Ponte Buggianese (Pistoia), 18 novembre 2017 - È stata rintracciata dalla polizia e liberata, una ragazza milanese di 21 anni picchiata e costretta in casa da due marocchini trentenni, in Toscana, a Ponte Buggianese. La giovane, la cui scomparsa era stata denunciata dalla sorella al commissariato 'Porta Ticinese' a Milano, secondo quanto emerso, avrebbe accettato l'invito di trascorrere alcuni giorni in Toscana dai due marocchini, con uno dei quali in precedenza aveva avuto una breve relazione sentimentale.

Ma, dopo una lite per motivi di gelosia, sarebbe stata picchiata, privata del passaporto italiano, dei soldi e del telefono e costretta a restare in casa. Solo quando, dopo alcuni giorni, uno dei due marocchini, avrebbe acconsentito a portarla fuori con sé per fare la spesa, la giovane è stata rintracciata da pattuglie di polizia già in azione sul territorio, dopo una serie di indagini che ne confermavano la presenza a Ponte Buggianese. L'uomo che era con lei è stato sottoposto a fermo di polizia giudiziaria. Per lui il gip di Pistoia Patrizia Martucci ha quindi convalidato il fermo e disposto la custodia cautelare in carcere con le accuse di sequestro di persona e rapina.

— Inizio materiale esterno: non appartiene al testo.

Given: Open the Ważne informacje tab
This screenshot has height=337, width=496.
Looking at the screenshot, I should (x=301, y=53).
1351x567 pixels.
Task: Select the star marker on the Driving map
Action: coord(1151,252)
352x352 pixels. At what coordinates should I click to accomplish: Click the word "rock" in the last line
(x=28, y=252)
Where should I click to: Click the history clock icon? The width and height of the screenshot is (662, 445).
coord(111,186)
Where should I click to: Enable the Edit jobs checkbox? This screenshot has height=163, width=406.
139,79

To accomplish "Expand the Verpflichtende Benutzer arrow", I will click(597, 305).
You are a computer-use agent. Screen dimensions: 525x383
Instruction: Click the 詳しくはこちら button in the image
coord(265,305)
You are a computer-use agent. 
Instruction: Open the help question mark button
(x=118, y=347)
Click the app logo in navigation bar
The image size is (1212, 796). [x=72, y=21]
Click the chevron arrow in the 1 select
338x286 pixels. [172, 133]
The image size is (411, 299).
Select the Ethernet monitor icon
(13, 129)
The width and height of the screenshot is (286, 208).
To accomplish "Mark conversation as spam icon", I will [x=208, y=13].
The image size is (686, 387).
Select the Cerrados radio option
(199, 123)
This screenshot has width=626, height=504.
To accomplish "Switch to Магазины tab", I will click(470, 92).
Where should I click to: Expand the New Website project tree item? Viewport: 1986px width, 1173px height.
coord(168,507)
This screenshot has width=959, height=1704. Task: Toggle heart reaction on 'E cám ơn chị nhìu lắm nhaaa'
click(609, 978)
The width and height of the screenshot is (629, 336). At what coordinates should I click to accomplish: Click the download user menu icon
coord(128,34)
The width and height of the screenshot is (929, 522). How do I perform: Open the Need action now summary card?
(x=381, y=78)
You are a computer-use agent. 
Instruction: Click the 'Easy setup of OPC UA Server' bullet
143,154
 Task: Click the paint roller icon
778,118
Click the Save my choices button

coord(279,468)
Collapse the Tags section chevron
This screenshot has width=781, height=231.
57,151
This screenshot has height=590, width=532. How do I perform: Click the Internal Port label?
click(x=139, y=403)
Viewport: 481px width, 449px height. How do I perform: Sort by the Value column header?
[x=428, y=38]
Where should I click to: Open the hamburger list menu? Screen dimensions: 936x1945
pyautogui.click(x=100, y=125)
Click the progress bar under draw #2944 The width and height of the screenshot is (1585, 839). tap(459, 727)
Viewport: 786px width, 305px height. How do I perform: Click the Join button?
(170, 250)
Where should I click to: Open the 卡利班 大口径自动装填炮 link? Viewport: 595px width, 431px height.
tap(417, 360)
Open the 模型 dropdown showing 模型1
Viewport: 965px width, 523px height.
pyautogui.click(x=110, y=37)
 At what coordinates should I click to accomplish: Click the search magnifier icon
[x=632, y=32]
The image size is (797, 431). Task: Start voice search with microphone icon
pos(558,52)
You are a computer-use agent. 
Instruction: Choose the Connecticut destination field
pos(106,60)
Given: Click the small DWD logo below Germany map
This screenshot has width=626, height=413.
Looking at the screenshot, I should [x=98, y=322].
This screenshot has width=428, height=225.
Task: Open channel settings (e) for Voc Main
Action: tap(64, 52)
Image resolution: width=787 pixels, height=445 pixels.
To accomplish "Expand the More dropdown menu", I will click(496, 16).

L'altro marocchino è fuggito ed è stato denunciato. Denunciato anche il proprietario dell'immobile per aver affittato l'appartamento nel pistoiese a persone senza permesso di soggiorno valido. La ragazza è stata medicata al pronto soccorso di Pistoia per lesioni da percosse giudicate guaribili in 15 giorni.